In the mid-1990s, shortly after joining the staff of The Honolulu Advertiser, I developed a good working relationship with a group of people – some official, some not – that sought to locate Hawaii’s missing children. This story grew out of that relationship and, in an example that Hawaii is a small place, introduced me to a machinist I had often seen during a college job years earlier at the Institute for Astronomy – David Kempton.
Kempton reluctantly shared his sad story, which was originally published on Aug. 9, 1995. A few months later, Kempton experienced a miracle. This follow-up was originally published Jan. 21, 1996.
By Mike Gordon, Advertiser Staff Writer
The sound of his daughter’s voice had long ago slipped from David Kempton’s memory. Vanished without a trace — just like she had on that weekend in September 1953.
So, Kempton trembled as he pressed the telephone to his ear one week ago in his Nuuanu home.
After 42 years, it was Donna.
His little Donna.
The smiling blonde 4-year-old abducted by her mother.
Kempton had found her. Against the odds. While his head had said impossible, his heart had hoped he was wrong.
They talked for an hour.
“I’m someplace else besides reality,” Kempton said later. “It’s great.”
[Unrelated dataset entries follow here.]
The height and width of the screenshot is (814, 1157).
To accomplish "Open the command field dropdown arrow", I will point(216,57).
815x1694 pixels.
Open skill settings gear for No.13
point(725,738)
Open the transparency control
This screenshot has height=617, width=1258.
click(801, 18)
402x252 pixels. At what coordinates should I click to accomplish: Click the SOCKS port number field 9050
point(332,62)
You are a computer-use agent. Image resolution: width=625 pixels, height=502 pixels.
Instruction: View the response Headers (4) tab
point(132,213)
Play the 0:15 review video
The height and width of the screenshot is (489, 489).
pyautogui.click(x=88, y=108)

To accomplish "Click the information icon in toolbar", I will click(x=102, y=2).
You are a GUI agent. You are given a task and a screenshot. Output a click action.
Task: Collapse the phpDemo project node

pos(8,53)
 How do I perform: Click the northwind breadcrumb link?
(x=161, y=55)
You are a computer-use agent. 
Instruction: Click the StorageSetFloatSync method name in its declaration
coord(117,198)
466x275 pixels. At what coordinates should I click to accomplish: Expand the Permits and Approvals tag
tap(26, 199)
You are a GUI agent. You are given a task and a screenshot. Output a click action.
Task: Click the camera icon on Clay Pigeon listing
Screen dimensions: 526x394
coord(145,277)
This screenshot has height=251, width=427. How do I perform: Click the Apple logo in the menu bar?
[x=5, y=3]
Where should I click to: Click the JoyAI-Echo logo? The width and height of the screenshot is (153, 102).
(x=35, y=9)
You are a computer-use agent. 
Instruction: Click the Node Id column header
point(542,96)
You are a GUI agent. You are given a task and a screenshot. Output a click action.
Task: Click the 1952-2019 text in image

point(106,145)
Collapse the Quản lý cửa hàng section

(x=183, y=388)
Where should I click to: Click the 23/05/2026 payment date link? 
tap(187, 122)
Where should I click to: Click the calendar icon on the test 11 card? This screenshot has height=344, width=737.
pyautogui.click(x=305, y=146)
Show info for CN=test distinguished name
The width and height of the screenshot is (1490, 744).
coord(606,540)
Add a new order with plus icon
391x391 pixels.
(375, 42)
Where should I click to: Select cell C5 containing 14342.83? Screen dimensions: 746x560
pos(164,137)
Luck – or was it fate? – had brought father and daughter together after Kempton, who is 73, threw his energy at one final search.
No one could have predicted the amazing results.
Or that an old photograph, a one-in-a-million juxtaposition of people and a tabloid TV show would lead to a family haunted by lies, secrets and silence.
Photo prompts questions
She had seen the old photo many times. It stirred something deep inside her soul, prompted questions no one would answer.
But as a young girl, it was one of the first clues that something about her life with “mom” and “dad” was very wrong.
Whenever she asked about the young boy in the photo, her mother said it was a neighbor.
Whenever she asked about persistent memories of a man and a boy in a place far away, her mother said it was a dream.
Above all, one image seemed to stand out for Donna Rae Roe.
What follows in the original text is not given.